Smoking is associated with histological severity in nonalcoholic steatohepatitis


  • Potential conflict of interest: Nothing to report.

To the Editor:

We read the recent article on experimental evidence of nonalcoholic fatty liver disease (NAFLD) exacerbation by tobacco exposure1 and the accompanying editorial2 with interest. As the editorialist correctly pointed out, the question is whether the findings of Azzalini et al.1 have clinical relevance, that is, whether tobacco is associated with NAFLD severity in humans.
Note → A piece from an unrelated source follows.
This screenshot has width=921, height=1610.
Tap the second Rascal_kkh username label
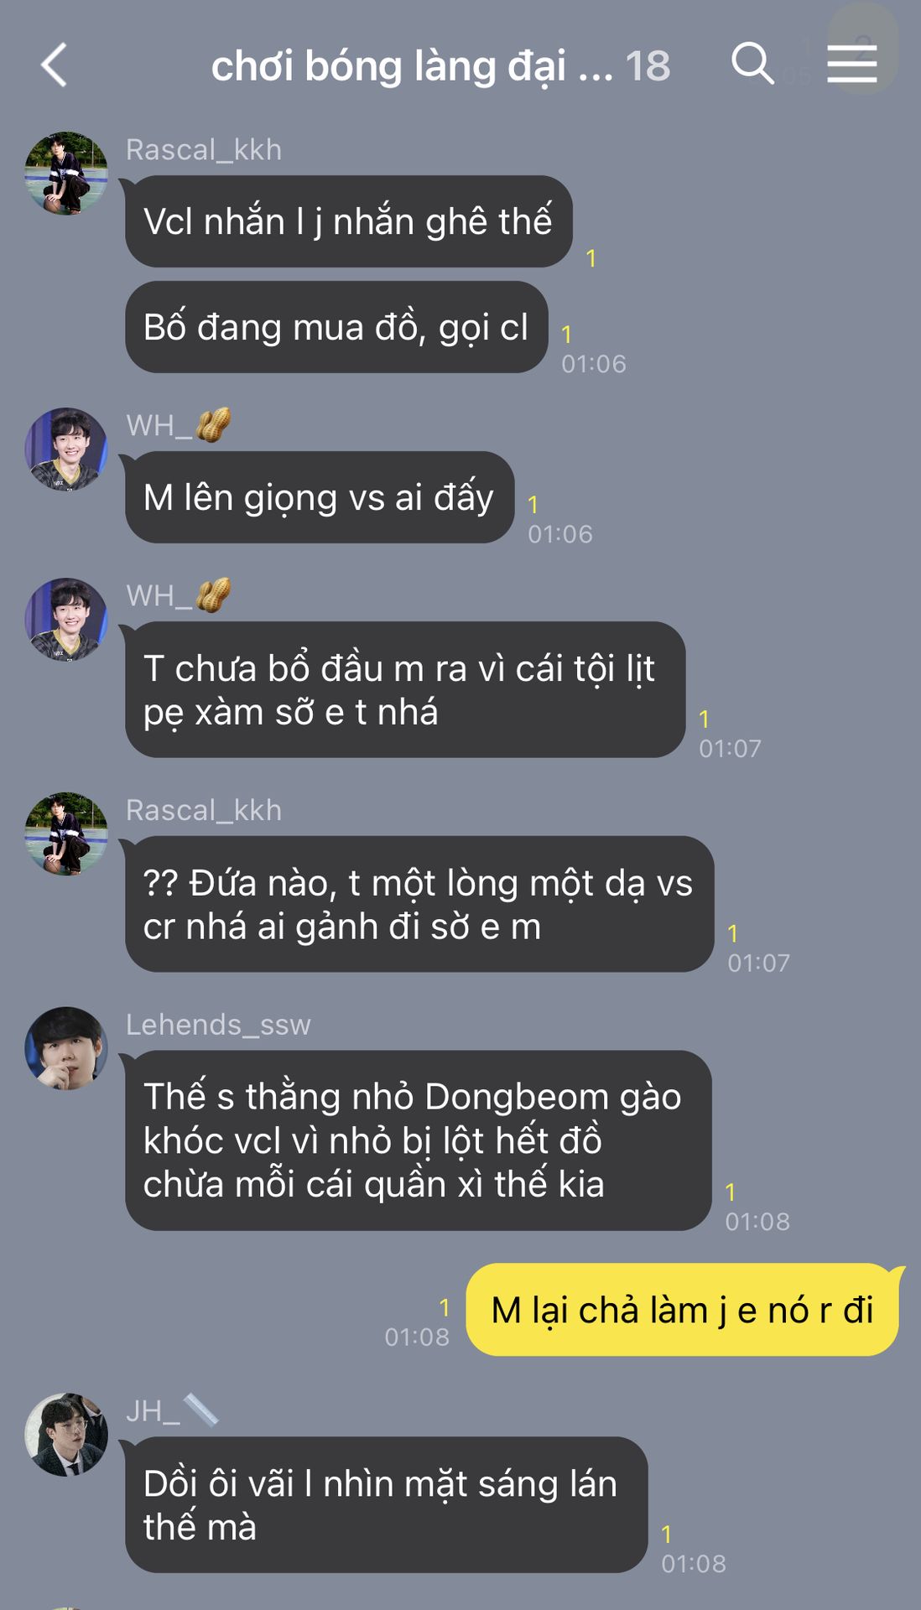point(204,810)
We have recently shown that heavy smoking is independently associated with liver steatosis and severe fibrosis in patients with chronic hepatitis C, and we have thus provided the first clinical evidence of a link between tobacco exposure and induction of steatosis.3 In order to test this hypothesis in nonalcoholic steatohepatitis (NASH), we investigated the effect of smoking on liver histological lesions in a cohort of 58 consecutive patients with biopsy-proven NASH. Our cohort and methods have been previously described.3, 4 Each patient completed a smoking questionnaire on the day of liver biopsy, and this included the age at which the patient started to smoke or stopped smoking, the duration of smoking, and the number of cigarettes smoked per day. Tobacco consumption was quantified as pack-years (i.e., the average number of packs per day multiplied by the number of years as a smoker). Heavy smokers were considered to be patients with a lifetime consumption of 20 pack-years or more. A single liver pathologist blindly evaluated all biopsy samples according to the classification system proposed by Brunt et al.5

Baseline patient characteristics are shown in Table 1. In all, 36% of patients were smokers, whereas 24% were heavy smokers. In univariate analysis, severe fibrosis was associated with increasing age (45.1 ± 14.3 versus 60.6 ± 9.2 years, P = 0.001) and body mass index (28 ± 3.6 versus 31.1 ± 6.5 kg/m2, P = 0.033), histological grade (1.4 ± 0.8 versus 2.7 ± 0.5, P < 0.001), and smoking (13/45 versus 8/13, P = 0.049), and there was a tendency for an association with heavy smoking (8/45 versus 6/13, P = 0.062). In multivariate analysis, severe fibrosis was independently associated with a higher histological grade (odds ratio = 24.6, P < 0.001), and there was a trend of an association with smoking (odds ratio = 6.645, P = 0.059). When heavy smoking was entered into the multivariate model instead of smoking, it was not associated with severe fibrosis. We further analyzed the potential association of smoking with steatosis severity, but no significant associations were found (data not shown).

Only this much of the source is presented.